Baca juga: Soal ‘Kecurangan Bagian Demokrasi’, MS Kaban: Itu Akan Jadi Malapetaka
Oleh karena itu, ia menghimbau agar seluruh komponen masyarakat harus berani mengkoreksi situasi ini. Dimana demokrasi Indonesia harus sesuai dengan amanat UUD 1945 yang merepresentaai seluruh rakyat Indonesia.
“Saya kira dengan situasi yang kita alami 20 tahun ini, kita bisa melihat bahwa pada akhirnya demokrasi itu menjadi demokrasi yang hanya semata-mata mencari profit. Jadi people power profit,” ujarnya.
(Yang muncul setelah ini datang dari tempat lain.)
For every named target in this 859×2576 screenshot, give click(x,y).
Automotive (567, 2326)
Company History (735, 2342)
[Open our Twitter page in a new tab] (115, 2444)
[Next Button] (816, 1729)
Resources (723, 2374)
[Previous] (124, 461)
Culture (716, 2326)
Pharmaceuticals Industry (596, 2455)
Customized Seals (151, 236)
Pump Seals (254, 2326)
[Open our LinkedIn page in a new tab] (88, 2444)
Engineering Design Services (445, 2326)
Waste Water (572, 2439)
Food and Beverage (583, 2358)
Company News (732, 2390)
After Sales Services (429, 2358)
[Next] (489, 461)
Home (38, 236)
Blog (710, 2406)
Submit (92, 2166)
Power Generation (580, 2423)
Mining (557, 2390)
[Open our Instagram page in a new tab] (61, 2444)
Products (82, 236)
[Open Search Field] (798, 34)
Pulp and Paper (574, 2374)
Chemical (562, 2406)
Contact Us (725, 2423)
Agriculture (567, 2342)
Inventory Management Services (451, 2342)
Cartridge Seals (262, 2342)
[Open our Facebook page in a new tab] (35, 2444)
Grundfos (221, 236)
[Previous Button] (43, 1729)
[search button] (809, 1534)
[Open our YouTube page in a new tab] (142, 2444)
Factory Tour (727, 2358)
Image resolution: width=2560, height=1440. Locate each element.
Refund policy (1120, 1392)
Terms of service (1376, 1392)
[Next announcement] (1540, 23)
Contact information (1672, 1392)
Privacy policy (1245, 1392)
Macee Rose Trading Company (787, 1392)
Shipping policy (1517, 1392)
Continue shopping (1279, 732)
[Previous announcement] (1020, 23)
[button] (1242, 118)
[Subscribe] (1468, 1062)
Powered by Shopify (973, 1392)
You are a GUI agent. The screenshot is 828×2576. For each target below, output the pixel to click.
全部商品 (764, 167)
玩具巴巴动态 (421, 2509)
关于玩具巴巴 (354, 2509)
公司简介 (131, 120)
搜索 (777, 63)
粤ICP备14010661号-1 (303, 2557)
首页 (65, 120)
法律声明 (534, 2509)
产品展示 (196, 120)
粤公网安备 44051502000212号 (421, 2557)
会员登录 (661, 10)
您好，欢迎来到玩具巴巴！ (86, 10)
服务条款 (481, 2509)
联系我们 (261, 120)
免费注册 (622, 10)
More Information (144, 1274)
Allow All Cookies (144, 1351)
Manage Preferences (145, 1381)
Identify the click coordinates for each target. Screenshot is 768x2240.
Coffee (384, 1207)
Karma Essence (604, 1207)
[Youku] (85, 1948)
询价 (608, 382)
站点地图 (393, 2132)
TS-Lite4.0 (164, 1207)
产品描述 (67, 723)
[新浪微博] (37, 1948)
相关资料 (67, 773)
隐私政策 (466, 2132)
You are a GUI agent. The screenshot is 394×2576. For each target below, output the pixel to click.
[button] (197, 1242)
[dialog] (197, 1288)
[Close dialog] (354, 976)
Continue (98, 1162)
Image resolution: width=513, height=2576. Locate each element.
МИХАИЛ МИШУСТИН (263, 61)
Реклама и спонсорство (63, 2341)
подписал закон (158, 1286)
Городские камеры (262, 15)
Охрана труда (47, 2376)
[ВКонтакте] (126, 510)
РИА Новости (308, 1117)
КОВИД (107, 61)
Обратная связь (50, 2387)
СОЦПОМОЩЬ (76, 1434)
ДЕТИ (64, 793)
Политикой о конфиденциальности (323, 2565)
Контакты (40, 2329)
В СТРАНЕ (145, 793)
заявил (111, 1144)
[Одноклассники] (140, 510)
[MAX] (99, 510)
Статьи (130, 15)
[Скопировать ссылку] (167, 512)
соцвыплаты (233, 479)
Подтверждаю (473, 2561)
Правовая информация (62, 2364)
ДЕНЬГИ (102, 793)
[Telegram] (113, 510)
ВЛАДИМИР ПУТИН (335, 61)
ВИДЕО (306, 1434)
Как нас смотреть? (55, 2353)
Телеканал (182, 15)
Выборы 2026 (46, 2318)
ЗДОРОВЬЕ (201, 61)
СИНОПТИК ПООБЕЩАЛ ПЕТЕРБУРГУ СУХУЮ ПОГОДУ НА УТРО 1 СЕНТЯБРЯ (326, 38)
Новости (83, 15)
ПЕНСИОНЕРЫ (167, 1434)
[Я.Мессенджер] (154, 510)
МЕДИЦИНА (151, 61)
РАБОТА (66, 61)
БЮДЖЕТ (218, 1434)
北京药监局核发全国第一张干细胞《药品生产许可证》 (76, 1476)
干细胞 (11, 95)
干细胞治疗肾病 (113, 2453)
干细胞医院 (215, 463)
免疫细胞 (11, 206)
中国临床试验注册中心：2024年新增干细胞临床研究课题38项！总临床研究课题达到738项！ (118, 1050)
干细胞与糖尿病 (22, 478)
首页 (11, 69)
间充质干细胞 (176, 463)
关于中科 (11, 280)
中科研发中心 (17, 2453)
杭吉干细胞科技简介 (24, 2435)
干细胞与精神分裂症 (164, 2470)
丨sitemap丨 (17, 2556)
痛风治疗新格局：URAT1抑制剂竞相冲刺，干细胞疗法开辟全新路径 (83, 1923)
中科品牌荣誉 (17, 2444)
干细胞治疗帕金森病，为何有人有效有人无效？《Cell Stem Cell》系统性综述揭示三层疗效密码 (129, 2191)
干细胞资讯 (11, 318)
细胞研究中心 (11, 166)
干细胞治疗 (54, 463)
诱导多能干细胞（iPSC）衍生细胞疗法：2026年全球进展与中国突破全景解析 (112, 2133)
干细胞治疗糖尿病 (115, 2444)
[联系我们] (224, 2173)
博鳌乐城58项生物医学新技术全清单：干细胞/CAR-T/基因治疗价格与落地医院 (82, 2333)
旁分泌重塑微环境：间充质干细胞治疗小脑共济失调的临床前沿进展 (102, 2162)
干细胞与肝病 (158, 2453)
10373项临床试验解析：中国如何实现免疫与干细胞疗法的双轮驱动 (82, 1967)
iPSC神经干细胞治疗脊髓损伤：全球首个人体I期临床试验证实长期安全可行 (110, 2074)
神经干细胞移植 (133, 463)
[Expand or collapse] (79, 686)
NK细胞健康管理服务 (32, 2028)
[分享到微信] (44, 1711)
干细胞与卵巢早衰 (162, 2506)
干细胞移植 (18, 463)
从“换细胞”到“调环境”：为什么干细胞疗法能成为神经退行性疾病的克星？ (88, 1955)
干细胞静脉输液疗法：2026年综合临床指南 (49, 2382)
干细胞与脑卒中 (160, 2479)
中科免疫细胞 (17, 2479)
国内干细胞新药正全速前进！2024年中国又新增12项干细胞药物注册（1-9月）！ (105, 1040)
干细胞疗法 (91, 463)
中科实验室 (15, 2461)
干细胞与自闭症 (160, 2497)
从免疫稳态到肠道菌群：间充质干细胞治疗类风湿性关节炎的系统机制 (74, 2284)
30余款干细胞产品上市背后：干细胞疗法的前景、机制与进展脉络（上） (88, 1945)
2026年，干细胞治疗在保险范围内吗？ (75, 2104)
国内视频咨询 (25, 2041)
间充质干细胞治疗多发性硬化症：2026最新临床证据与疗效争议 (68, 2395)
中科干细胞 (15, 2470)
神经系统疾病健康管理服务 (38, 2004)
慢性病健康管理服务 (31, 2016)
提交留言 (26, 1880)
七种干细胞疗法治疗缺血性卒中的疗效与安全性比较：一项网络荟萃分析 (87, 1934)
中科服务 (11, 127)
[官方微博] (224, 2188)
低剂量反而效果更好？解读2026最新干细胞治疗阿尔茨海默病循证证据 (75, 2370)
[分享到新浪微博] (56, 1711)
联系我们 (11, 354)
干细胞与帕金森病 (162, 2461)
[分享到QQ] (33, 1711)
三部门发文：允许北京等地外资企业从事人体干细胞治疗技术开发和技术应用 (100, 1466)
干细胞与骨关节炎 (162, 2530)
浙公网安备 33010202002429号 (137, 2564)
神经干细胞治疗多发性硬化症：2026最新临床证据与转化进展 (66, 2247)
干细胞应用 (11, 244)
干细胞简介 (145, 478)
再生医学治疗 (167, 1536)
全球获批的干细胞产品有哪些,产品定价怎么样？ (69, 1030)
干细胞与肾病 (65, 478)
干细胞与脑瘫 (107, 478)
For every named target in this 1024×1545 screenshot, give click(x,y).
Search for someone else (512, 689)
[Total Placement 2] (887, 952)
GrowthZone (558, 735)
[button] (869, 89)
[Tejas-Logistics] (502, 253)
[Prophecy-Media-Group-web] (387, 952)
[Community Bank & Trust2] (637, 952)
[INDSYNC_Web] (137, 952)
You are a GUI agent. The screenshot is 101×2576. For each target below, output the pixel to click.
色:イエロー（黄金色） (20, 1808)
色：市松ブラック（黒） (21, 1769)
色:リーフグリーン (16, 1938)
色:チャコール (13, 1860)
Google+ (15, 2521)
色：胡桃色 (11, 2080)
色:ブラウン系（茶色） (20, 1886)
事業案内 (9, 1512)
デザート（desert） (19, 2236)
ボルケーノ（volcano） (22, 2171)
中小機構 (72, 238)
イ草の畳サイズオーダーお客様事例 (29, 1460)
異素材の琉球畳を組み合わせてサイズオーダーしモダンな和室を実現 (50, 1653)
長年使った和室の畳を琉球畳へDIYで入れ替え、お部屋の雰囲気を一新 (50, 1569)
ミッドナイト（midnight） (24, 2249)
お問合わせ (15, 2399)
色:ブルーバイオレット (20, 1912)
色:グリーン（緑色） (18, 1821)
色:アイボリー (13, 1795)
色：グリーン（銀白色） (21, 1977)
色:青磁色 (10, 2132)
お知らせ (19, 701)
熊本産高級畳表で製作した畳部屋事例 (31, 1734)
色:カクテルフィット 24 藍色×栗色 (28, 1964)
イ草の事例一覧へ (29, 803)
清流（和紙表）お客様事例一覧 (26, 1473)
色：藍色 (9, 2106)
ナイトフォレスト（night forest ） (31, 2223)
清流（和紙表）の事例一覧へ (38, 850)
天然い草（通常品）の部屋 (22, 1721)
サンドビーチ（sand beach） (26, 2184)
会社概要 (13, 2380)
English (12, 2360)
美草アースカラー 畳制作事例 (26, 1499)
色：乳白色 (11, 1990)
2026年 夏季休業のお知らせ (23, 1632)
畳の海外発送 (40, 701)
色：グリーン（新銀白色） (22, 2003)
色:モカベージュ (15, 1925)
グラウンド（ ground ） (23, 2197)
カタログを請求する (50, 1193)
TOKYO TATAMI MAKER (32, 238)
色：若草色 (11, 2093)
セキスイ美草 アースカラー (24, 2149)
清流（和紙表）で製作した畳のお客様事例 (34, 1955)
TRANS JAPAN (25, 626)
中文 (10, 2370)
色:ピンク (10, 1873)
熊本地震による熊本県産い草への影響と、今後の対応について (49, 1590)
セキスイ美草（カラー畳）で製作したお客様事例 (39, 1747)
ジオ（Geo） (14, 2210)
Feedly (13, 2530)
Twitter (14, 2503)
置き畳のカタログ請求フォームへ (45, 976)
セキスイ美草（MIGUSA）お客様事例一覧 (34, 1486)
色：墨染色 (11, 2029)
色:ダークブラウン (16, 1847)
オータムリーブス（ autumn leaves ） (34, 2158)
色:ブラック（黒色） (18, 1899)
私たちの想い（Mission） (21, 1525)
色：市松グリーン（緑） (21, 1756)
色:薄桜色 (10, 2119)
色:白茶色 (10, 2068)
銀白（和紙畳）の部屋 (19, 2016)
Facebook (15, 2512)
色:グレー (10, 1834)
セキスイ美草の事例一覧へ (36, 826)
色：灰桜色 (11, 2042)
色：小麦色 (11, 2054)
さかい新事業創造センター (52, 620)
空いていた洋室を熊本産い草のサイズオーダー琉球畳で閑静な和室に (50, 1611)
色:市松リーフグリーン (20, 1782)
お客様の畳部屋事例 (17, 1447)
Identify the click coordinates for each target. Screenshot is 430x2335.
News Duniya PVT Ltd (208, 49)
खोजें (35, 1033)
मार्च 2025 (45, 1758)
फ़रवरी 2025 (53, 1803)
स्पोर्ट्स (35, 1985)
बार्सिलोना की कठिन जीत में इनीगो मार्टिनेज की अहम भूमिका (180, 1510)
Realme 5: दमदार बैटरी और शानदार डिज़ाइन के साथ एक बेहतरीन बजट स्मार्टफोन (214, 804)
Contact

Kaban mengatakan, situasi sekarang para elit mengandalkan kekuasaan atau mendapatkan kekuasaan dari rakyat. Tetapi dalam praktinya semua melakukannya secara transaksional.
“Saya kira ini malapetaka terhadap demokrasi kita,” jelasnya.
Oleh karena itu, menurut Kaban, istilah kembali ke UUD 1945 harus didasarkan dalam rangka untuk menjadikan pemimpin itu betul-betul qualified. Kemudian apa yang disebut kecurangan bagian dari demokrasi bisa dieliminasi dengan sendirinya.
“Kembali ke UUD 1945 secara utuh, secara murni artinya kita mengembalikan kehidupan kita bernegara dan berbangsa sesuai amanat rakyat. Sehingga bisa melihat kualitas atau martabat kita berdemokrasi,” tandasnya.